→ Selected text
::::

Perception plays a big role when digital platforms jockey for brand ad dollars. Notions like “everyone’s on Facebook … except for high schoolers, who are all on Snapchat … but everyone’s leaving Snapchat for Instagram” can make marketers pause when deciding how to map out their budget allocations.
Perceptions about the platforms’ audience size and demographics can be fact-checked — to an extent. Facebook’s and Snapchat’s self-serve ad-buying tools let advertisers configure the audiences they want to reach by location, age, interests and behaviors and provide estimates of how many people are in a given audience group.
Want to know how many 25-year-old and older moms in Atlanta are on Facebook and how that compares with Instagram and Snapchat? Curious if you can reach more 13- to 17-year-olds in the United Kingdom through Snapchat or through Instagram? Unsure whether targeting an ad to 18- to 20-year-olds in Canada in Instagram’s Stories feed would sacrifice too much reach compared to slotting it in Instagram’s main feed?

::::

→ Goal 1
Can you copy the rows from the line with "This screenshot has height=880, width=1565." up to and including the line with "[x=330, y=70]"?
These rows are unrelated to the passage on ad platforms above.

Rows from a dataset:
::::

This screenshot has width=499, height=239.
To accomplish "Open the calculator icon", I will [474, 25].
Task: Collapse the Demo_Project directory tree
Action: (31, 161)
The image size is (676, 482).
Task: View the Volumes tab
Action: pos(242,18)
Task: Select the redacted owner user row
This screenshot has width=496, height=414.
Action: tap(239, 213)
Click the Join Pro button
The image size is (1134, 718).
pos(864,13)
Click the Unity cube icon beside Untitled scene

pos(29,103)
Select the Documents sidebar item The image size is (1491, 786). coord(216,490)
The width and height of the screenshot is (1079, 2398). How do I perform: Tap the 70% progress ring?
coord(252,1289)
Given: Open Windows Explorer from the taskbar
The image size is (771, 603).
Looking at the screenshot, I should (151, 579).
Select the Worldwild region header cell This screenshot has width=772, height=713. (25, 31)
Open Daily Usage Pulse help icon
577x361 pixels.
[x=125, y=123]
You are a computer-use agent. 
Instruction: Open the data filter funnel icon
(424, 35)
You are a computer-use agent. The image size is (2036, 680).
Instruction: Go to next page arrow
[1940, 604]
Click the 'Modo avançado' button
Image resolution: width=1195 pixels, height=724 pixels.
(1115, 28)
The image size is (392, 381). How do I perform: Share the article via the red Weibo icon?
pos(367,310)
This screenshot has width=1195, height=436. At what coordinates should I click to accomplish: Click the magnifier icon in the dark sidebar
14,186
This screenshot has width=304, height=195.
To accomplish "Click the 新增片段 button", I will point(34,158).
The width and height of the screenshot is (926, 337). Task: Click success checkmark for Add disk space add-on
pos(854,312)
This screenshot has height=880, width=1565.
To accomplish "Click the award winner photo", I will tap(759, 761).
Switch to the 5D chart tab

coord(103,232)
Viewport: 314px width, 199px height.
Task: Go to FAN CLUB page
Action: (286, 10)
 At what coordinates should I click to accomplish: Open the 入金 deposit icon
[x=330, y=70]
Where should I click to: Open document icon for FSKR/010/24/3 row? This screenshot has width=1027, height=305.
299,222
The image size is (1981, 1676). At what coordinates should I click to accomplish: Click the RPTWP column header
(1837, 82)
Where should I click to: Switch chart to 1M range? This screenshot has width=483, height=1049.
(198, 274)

::::

→ Goal 2
In the passage on ad platforms, whose self-serve ad-buying tools give advertisers estimates of how many people are in an audience group?

→ Written answer 1
This screenshot has height=880, width=1565.
To accomplish "Click the award winner photo", I will tap(759, 761).
Switch to the 5D chart tab

coord(103,232)
Viewport: 314px width, 199px height.
Task: Go to FAN CLUB page
Action: (286, 10)
 At what coordinates should I click to accomplish: Open the 入金 deposit icon
[x=330, y=70]

→ Written answer 2
Facebook's and Snapchat's.